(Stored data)
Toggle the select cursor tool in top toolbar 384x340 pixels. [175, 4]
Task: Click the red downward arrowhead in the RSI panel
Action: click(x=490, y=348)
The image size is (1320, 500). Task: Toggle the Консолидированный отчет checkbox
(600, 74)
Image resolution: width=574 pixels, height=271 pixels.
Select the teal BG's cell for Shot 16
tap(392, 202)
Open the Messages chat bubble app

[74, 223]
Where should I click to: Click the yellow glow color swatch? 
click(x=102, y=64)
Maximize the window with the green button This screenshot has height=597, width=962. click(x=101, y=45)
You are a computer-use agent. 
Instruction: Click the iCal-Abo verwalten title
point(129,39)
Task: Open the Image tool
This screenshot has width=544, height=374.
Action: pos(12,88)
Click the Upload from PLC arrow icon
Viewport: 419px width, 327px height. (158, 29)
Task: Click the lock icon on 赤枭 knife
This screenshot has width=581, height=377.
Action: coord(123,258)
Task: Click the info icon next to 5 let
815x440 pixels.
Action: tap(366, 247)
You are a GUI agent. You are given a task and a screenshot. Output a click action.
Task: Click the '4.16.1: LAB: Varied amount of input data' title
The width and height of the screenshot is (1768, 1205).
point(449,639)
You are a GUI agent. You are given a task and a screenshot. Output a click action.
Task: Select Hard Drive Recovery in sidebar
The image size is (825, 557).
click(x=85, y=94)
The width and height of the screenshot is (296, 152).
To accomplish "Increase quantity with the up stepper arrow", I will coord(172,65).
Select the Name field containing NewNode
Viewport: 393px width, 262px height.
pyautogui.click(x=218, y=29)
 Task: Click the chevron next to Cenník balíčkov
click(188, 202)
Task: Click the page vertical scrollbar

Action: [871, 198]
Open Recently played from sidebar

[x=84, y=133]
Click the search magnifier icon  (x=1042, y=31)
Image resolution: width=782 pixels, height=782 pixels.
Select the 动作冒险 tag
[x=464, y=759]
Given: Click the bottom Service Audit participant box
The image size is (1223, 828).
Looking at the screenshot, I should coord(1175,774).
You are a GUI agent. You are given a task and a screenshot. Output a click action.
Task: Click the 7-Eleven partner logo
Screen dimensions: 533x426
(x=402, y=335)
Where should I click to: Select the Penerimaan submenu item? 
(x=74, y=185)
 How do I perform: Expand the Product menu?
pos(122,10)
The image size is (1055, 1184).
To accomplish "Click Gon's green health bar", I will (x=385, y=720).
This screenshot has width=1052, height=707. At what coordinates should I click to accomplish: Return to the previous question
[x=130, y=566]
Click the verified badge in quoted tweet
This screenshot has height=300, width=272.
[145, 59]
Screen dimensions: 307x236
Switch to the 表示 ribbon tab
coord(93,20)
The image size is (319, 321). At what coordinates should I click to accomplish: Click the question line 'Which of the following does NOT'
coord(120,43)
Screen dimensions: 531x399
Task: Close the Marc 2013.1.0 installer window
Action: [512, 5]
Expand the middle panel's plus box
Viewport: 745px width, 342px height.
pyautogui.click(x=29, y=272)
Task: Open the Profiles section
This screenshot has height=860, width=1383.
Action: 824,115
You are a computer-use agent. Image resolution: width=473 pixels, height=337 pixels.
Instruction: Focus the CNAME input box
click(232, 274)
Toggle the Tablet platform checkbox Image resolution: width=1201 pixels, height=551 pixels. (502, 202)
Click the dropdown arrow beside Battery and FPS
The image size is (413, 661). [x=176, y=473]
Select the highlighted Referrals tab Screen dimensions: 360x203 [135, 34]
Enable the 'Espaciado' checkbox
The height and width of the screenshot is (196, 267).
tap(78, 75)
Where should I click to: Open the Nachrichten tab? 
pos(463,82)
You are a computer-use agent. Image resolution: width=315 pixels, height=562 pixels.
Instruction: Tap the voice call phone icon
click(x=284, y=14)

TASK TO CARRY OUT
Would you restate every record word for word?

EXPECTED OUTPUT
Toggle the select cursor tool in top toolbar 384x340 pixels. [175, 4]
Task: Click the red downward arrowhead in the RSI panel
Action: click(x=490, y=348)
The image size is (1320, 500). Task: Toggle the Консолидированный отчет checkbox
(600, 74)
Image resolution: width=574 pixels, height=271 pixels.
Select the teal BG's cell for Shot 16
tap(392, 202)
Open the Messages chat bubble app

[74, 223]
Where should I click to: Click the yellow glow color swatch? 
click(x=102, y=64)
Maximize the window with the green button This screenshot has height=597, width=962. click(x=101, y=45)
You are a computer-use agent. 
Instruction: Click the iCal-Abo verwalten title
point(129,39)
Task: Open the Image tool
This screenshot has width=544, height=374.
Action: pos(12,88)
Click the Upload from PLC arrow icon
Viewport: 419px width, 327px height. (158, 29)
Task: Click the lock icon on 赤枭 knife
This screenshot has width=581, height=377.
Action: coord(123,258)
Task: Click the info icon next to 5 let
815x440 pixels.
Action: tap(366, 247)
You are a GUI agent. You are given a task and a screenshot. Output a click action.
Task: Click the '4.16.1: LAB: Varied amount of input data' title
The width and height of the screenshot is (1768, 1205).
point(449,639)
You are a GUI agent. You are given a task and a screenshot. Output a click action.
Task: Select Hard Drive Recovery in sidebar
The image size is (825, 557).
click(x=85, y=94)
The width and height of the screenshot is (296, 152).
To accomplish "Increase quantity with the up stepper arrow", I will coord(172,65).
Select the Name field containing NewNode
Viewport: 393px width, 262px height.
pyautogui.click(x=218, y=29)
 Task: Click the chevron next to Cenník balíčkov
click(188, 202)
Task: Click the page vertical scrollbar

Action: [871, 198]
Open Recently played from sidebar

[x=84, y=133]
Click the search magnifier icon  (x=1042, y=31)
Image resolution: width=782 pixels, height=782 pixels.
Select the 动作冒险 tag
[x=464, y=759]
Given: Click the bottom Service Audit participant box
The image size is (1223, 828).
Looking at the screenshot, I should coord(1175,774).
You are a GUI agent. You are given a task and a screenshot. Output a click action.
Task: Click the 7-Eleven partner logo
Screen dimensions: 533x426
(x=402, y=335)
Where should I click to: Select the Penerimaan submenu item? 
(x=74, y=185)
 How do I perform: Expand the Product menu?
pos(122,10)
The image size is (1055, 1184).
To accomplish "Click Gon's green health bar", I will (x=385, y=720).
This screenshot has width=1052, height=707. At what coordinates should I click to accomplish: Return to the previous question
[x=130, y=566]
Click the verified badge in quoted tweet
This screenshot has height=300, width=272.
[145, 59]
Screen dimensions: 307x236
Switch to the 表示 ribbon tab
coord(93,20)
The image size is (319, 321). At what coordinates should I click to accomplish: Click the question line 'Which of the following does NOT'
coord(120,43)
Screen dimensions: 531x399
Task: Close the Marc 2013.1.0 installer window
Action: [512, 5]
Expand the middle panel's plus box
Viewport: 745px width, 342px height.
pyautogui.click(x=29, y=272)
Task: Open the Profiles section
This screenshot has height=860, width=1383.
Action: 824,115
You are a computer-use agent. Image resolution: width=473 pixels, height=337 pixels.
Instruction: Focus the CNAME input box
click(232, 274)
Toggle the Tablet platform checkbox Image resolution: width=1201 pixels, height=551 pixels. (502, 202)
Click the dropdown arrow beside Battery and FPS
The image size is (413, 661). [x=176, y=473]
Select the highlighted Referrals tab Screen dimensions: 360x203 [135, 34]
Enable the 'Espaciado' checkbox
The height and width of the screenshot is (196, 267).
tap(78, 75)
Where should I click to: Open the Nachrichten tab? 
pos(463,82)
You are a computer-use agent. Image resolution: width=315 pixels, height=562 pixels.
Instruction: Tap the voice call phone icon
click(x=284, y=14)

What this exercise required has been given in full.